THE MODERATOR: We'll take questions for Tony LaRussa.

Q. Same lineup?

TONY LaRUSSA: Same one.

Q. How does the weather affect the way you are with Matt (Morris) tonight? Is there a point where you won't start him?

TONY LaRUSSA: No, whatever time the game starts today or it gets postponed tomorrow, he's the pitcher.

Q. Do you think a rainout would help the Astros with their pitching rotation more than the Cardinals?

TONY LaRUSSA: I'm not sure. I'm not sure what they would do if it was rained out. I've heard all kind of speculation. I don't know the answer to that. If they use Roger (Clemens) tomorrow, they can't use him in Houston. So we take care of our own club and they're going to take care of theirs.

Q. Your bullpen was so consistent. Last night they gave up three runs. Is that just because of the big lead or no focus?

TONY LaRUSSA: Well, they definitely were focused but they're focused on the -- the worst thing you can do when you have a lead is walk guys. We were going to throw strikes and it's hard to hit the ball out of the park, but they did it - a couple times. But I think one of the most impressive things, if you have a real low-scoring game and you have no room to maneuver and a guy pitches well, that's impressive. You pitch with a big lead and you get outs, that's equally impressive, maybe tougher. Every time you walk a guy, somebody's yelling at you, the manager, the pitching coach. Our guys, they were going to challenge them, and they centered a couple.

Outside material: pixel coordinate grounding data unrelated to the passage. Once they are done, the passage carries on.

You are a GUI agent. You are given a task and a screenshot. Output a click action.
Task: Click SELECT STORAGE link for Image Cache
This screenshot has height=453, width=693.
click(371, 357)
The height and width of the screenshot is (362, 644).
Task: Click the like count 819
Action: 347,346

Q. What are the challenges you think Phil Garner faced taking over this team mid-season with them slumping at the time? Or what would be the challenges a manager would face in that situation?

TONY LaRUSSA: Most of the things that we all think about, a club struggling, that's why you're there. Jimy Williams is a very good baseball man. So sometimes you need a change of face. I think one of the other things that is hard, but it was probably a little less hard for Phil, it's hard when you're not with the organization. So you really don't know the players. Sometimes you get somebody that's a special assignment scout, or was with the club in spring training, knows the personnel, then it's really tougher. In Phil's case, he lives there so he watched the club. Any way you take it, what he did is very impressive. It's hard to do that. But he had talent, and I've seen him in the red where he relied on that, which is what we all do.

Q. You referred a little bit to the environment in St. Louis. You've worked in other places. How does St. Louis differ as a baseball town? How does it work for you?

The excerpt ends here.